Bombay High Court High Court

Kisandas Gulabchand Kataria vs Smt. Rukmini Kisan Alias Popat … on 3 January, 1993

Bombay High Court
Kisandas Gulabchand Kataria vs Smt. Rukmini Kisan Alias Popat … on 3 January, 1993
Equivalent citations: (1993) 95 BOMLR 781
Author: B N Naik
Bench: B N Naik

JUDGMENT

Bhimrao N. Naik, J.

1. This is a petition field by the landlord under Article 227 of the Constitution whereby he has challenged the dismissal of his suit by the learned II Extra Assistant Judge, Pune dated 25th August, 1981, in Civil Appeal No. 551 of 1979.

2. Few facts which are relevant for the purpose of this petition are as follows:

The petitioner field Civil Suit No. 51 of 1975 in the Court of Civil Judge, Junior Division, Daund, for possession on the ground of arrears of rent or non-paymnet of rent, secondly on the ground of sub-letting and thirdly on the ground of carrying on permanent construction of Bhatti {oven) in the suit premises and replacing the door and ventilator by fixing at its place a rolling shutter. The learned Judge delivered his judgment and order on 31st August, 1979 and decreed the suit for non-payment of rent and on the ground of permanent construction.
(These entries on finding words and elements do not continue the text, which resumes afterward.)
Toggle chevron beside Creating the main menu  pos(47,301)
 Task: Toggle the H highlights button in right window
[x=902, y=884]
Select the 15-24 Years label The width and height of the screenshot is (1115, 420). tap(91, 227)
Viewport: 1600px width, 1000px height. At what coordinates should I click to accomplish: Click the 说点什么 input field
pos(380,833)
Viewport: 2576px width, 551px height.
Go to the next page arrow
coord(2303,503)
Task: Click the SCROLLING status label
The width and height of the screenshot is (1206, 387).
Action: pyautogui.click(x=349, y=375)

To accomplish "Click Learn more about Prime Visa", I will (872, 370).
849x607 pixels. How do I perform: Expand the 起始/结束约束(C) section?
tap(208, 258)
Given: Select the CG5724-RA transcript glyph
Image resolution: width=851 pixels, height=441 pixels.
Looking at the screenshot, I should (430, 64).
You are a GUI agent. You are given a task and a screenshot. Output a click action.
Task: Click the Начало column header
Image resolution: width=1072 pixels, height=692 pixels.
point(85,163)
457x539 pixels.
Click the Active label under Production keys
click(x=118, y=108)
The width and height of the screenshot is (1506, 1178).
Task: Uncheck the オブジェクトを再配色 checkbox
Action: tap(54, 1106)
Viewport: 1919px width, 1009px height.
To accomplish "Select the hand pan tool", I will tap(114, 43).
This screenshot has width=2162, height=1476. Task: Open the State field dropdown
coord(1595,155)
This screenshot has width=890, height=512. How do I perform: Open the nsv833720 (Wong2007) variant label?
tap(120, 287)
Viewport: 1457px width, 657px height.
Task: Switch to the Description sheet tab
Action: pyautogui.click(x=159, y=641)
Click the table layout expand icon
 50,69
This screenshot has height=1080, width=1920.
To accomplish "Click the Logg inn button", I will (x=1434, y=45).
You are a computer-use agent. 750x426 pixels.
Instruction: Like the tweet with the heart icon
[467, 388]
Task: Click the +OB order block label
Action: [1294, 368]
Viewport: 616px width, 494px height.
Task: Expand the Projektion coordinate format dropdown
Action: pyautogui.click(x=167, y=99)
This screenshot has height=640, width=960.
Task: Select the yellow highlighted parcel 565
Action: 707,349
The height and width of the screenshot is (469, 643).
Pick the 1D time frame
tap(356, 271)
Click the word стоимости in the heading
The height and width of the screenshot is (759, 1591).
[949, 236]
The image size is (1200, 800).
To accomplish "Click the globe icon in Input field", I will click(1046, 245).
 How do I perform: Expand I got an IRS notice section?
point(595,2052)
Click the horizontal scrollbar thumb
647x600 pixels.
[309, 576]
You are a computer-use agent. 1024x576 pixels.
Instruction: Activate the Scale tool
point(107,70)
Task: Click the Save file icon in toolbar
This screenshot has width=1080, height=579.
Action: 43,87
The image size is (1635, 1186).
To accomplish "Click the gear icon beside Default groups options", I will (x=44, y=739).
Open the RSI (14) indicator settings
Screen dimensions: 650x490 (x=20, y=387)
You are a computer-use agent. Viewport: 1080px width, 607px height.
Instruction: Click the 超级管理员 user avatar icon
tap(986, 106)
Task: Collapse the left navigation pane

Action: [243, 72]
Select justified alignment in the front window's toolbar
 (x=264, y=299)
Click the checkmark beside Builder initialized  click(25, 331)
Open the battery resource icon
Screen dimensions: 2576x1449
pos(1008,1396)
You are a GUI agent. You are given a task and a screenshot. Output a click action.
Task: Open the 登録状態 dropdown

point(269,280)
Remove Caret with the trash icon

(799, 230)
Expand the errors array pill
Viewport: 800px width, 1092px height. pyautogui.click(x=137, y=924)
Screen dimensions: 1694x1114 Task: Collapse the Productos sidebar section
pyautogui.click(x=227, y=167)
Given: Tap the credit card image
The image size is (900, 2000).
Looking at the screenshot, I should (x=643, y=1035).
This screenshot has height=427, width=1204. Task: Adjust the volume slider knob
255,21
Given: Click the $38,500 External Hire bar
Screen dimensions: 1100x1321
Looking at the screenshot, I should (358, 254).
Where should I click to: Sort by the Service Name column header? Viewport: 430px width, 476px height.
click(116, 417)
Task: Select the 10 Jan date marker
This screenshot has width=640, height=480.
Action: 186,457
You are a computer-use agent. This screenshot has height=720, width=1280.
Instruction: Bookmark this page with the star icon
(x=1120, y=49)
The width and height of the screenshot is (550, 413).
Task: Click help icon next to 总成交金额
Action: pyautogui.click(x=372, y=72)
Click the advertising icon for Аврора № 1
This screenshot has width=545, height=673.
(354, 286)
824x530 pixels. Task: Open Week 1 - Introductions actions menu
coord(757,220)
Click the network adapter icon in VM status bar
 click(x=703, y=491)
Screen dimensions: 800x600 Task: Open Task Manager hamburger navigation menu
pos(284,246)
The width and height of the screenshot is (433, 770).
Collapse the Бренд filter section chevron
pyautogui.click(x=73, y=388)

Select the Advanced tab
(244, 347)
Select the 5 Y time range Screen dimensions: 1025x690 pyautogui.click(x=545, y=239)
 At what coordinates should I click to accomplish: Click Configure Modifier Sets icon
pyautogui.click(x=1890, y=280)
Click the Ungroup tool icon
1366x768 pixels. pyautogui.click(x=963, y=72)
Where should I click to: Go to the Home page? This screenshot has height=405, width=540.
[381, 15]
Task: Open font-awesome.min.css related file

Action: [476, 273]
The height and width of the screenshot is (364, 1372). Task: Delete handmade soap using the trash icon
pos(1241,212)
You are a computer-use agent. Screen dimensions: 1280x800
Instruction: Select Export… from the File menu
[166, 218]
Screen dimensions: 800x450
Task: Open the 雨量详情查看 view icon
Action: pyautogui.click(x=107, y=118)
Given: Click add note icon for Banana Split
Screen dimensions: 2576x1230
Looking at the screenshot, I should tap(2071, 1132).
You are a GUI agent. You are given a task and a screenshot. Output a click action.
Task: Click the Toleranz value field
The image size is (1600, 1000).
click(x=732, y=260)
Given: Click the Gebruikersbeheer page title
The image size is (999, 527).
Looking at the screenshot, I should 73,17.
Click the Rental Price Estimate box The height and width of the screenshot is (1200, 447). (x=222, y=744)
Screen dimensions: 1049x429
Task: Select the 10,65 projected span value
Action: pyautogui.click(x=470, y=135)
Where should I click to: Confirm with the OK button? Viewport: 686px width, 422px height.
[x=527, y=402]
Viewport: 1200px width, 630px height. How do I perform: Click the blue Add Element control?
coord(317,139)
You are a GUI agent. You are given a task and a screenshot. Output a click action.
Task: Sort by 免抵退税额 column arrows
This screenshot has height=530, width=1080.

3. Being aggrieved and dissatisfied by the aforesaid judgment and order the respondent-tenant filed Civil Appeal No. 551 of 1979. The learned Extra Assistant Judge, Pune, accepted the oral testimony of the respondent-tenant and recorded a finding that the petitioner failed to establish that tenant was in’ arears from 1st January, 1973. He further recorded that nothing was due and payable by the tenant, and hence no cause of action for filing a suit for nonpayment of rent. He held that the suit premises was let out to one Mulay and Mulay was running a sweet meat shop in the premises and therefore in all probability he used to prepare sweet meat in the shop for which he needed the Bhatti or furnances and since only Bhatti is repaired that will not amounted to permanent construction. He also recorded a finding that removal of old wooden door frames and shutters and ventilators will not entitle the landlord to get the possession. In view of this he allowed the appeal and dismissed the suit of the plaintiff.

4. Being aggrieved and dissatisfied by the aforesaid order the petitioner filed this writ petition under Article 227 of the Constitution. Shri. Apte learned Counsel appearing for the petitioner pointed out to me that the reasoning given by the appeal Court for accepting the testimony of the tenant is totally incorrect. In fact the petitioner-landlord’s oral testimony ought to have been accepted and there was no reason to interfere with the finding recorded by the trial Court. He also pointed out that construction of Bhatti and removal of old wooden door frame and shutter and ventilator was done without the consent of the landlord and fixation of the new rolling shutters was also without the consent of the landlord and thus the decree ought to have been passed on the ground of permanent construction. In any event Shri Apte pointed out that the case is covered by Section 12(3)(a) because after the receipt of the notice within one month the tenant neither filed any application for standard rent nor tendered rent as demanded and thus the appellate Court ought to have passed decree for possession for non-payment of rent by holding that the case is covered by Section 12(3)(a).

5. It is true that the present case is covered by Section 12(3)(a) in the sense that after the receipt of notice dated 7th October, 1974 on 11th October, 1974 though the tenant replied the notice on 3rd November, 1974 he did not sent the amount as demanded nor did he raise any dispute of standard rent and therefore a finding will have to be recorded that the case is covered by Section 12(3)(a) in which case the only defence available for the tenant is nothing is due and payable by him on the date of the issuance of the notice. This was precisely the stand taken by the tenant. His oral testimony which was discarded by the trial Court was accepted by the appeal Court by criticising the conduct and evidence of the petitioner, landlord. I see no reason to disagree with the finding recorded by the lower appellate Court firstly because it is a pure finding of fact and secondly because the acceptance of the evidence of the tenant it a possible view to be taken by the appeal Court. Hence the contention of Shri Apte that a decree ought to have been passed under Section 12(3)(a) cannot be accepted. The Bhatti-furnace constructed by the tenant or the ventilators replaced by shutters, according to me, will not constitute erecting any permanent construction and thus no decree can be passed on the ground that tenant carried out any permanent construction or any permanent alteration. This is more so in view of the newly added explanation 2 to Section 13(1)(b) and in any case whatever was done was for the beneficial enjoyment of the tenanted property and thus they will not constitute permanent construction and thus the landlord is not entitled to get a decree. In view of this there is no substance in the petition. Hence the petition is rejected, rule discharged and in the circumstances there will be no order as to costs.